Мэтт Ллано, занявший второе место на прошлогоднем чемпионате США по легкоатлетическому марафону, перекусывает только вечером перед длительной или тяжелой тренировкой. «Моим любимым блюдом в последнее время была миска для йогурта с кокосовым молоком», - говорит он. Он обычно использует йогурт So Delicious, естественным образом подслащивает его кленовым сиропом или медом и дополняет его свежими фруктами и мюсли.

Круппа назвал тазу для йогурта Ллано «отличной закуской из цельных продуктов», поскольку в ней содержится девять граммов клетчатки и белка. Чтобы увеличить количество белка, она предлагает выбрать греческий йогурт. В качестве дополнения, Kruppa также рекомендует Kind Cinnamon Oat Clusters с семенами льна, которые содержат семена льна, богатые омега-3, и всего пять граммов сахара на порцию.

Ингредиенты

  • От 3/4 до 1 стакана кокосового йогурта
  • 1-2 столовые ложки миндального масла
  • 1/2 столовой ложки кленового сиропа
  • 1/4 стакана свежей малины
  • 1/4 стакана мюсли

Печенье с шоколадной крошкой и семенами льна

Олимпийская спортсменка с препятствиями Шалая Кипп, которая работает над своей докторской диссертацией. в кинезиологии в Университете Британской Колумбии, просто со стаканом молока. «Это немного сытно, и я получаю немного дополнительного увлажнения с помощью углеводов и белков», - говорит она. «Хотя я бы солгал, если бы не сказал, что обычно ищу пару печенья, чтобы обмакнуть в него».

По словам Круппы, стакан молока Киппом вечером - это самое лучшее. Он содержит хороший баланс белков, углеводов, жидкости и калия и хорошо сочетается с редкими угощениями.
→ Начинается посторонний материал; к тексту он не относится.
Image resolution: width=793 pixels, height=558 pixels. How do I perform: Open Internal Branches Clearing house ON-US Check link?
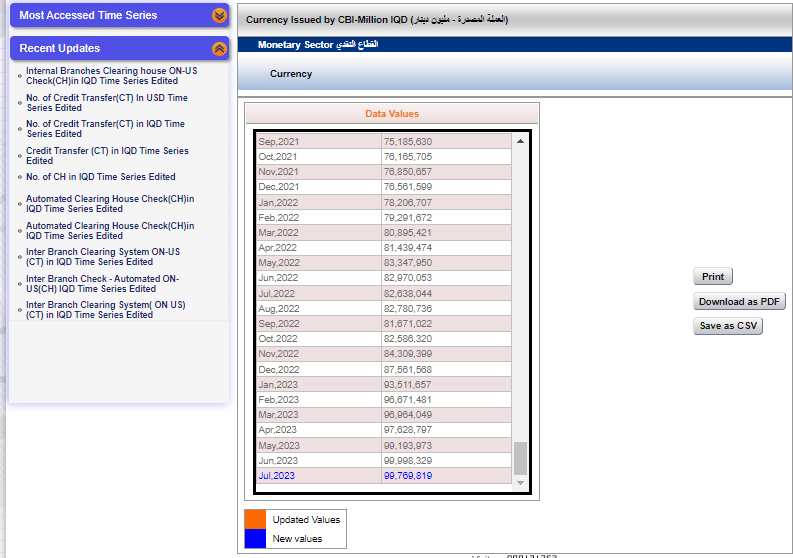click(111, 76)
Когда домашнее печенье не подходит, любимыми альтернативами Круппа являются каши, овсяное, изюм, льняное печенье и печенье Simple Mills с шоколадной крошкой.

Ингредиенты

  • 1 палочка сливочного масла (комнатной температуры)
  • 1 стакан светло-коричневого сахара
  • 1 яйцо
  • 1 чайная ложка ванили
  • 1/2 чайной ложки пищевой соды
  • 1/2 чайной ложки соли
  • 1 1/2 стакана муки
  • 1/3 стакана молотых семян льна
  • 1 1/2 стакана молочно-шоколадной стружки

Направления

Разогрейте духовку до 350 градусов. Смешайте сливочное масло и сахар в миске среднего размера. Вбить яйцо и ваниль. Добавьте пищевую соду и соль. Добавьте муку и семена льна и хорошо перемешайте. Добавьте шоколадную стружку. Поместите шарики из теста размером с мяч для гольфа на противень и охладите в морозильной камере в течение пяти-десяти минут. Выпекайте от 12 до 15 минут.
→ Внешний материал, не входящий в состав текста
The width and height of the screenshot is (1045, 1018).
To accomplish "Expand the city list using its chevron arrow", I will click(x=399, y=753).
Коктейли, тосты, хлопья и батончики

Канадский бегун Кэл Нефф с тремя маленькими дочерьми и постоянной работой предпочитает тренироваться вечером, после еды с семьей и укладывания девочек спать. Постран, Нефф перекусывает разнообразными продуктами с высоким содержанием белка и железа, такими как коктейли, шоколадное молоко, арахисовое масло на цельнозерновых тостах, протеиновые батончики на основе мяса и хлопья, в том числе Puffs его детей Reese’s Puffs.
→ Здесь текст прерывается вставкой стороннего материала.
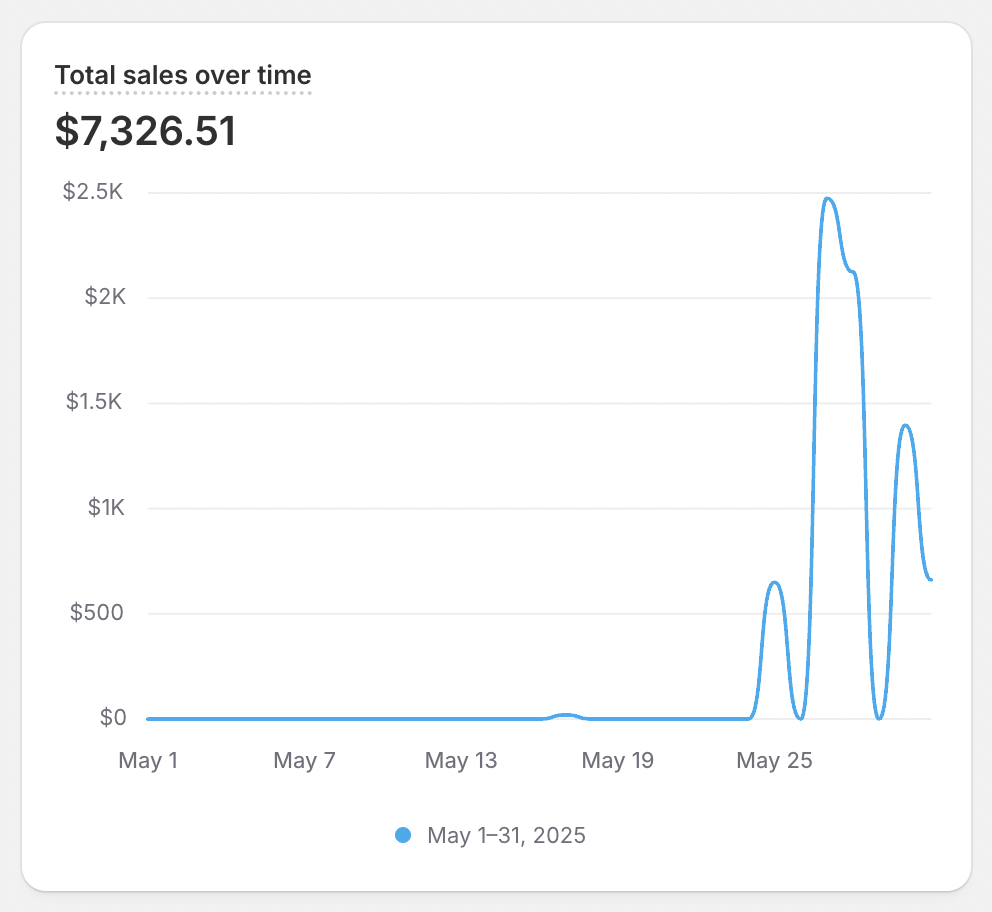Click the "May 13" x-axis label

pyautogui.click(x=461, y=761)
В то время как закуски перед сном могут принести пользу всем спортсменам, Круппа подчеркивает их важность для тех, кто тренируется вечером и имеет короткое время для пополнения запасов гликогена. Круппа называет шоколадное молоко самым дешевым и наиболее эффективным восстанавливающим напитком из-за его регидратирующих свойств и идеального соотношения углеводов и белков. Батончик Epic в сочетании с апельсином также является хорошим выбором, поскольку витамин С в апельсине помогает организму усваивать железо, содержащееся в батончике. И, наконец, хлопья для завтрака - да, даже сладкие в коробках с мультяшными крышками - могут быть полезными. Хотя многие типы содержат 25 процентов суточной нормы железа, Круппа рекомендует тотал, который на 100 процентов обогащен вашими ежедневными потребностями в железе.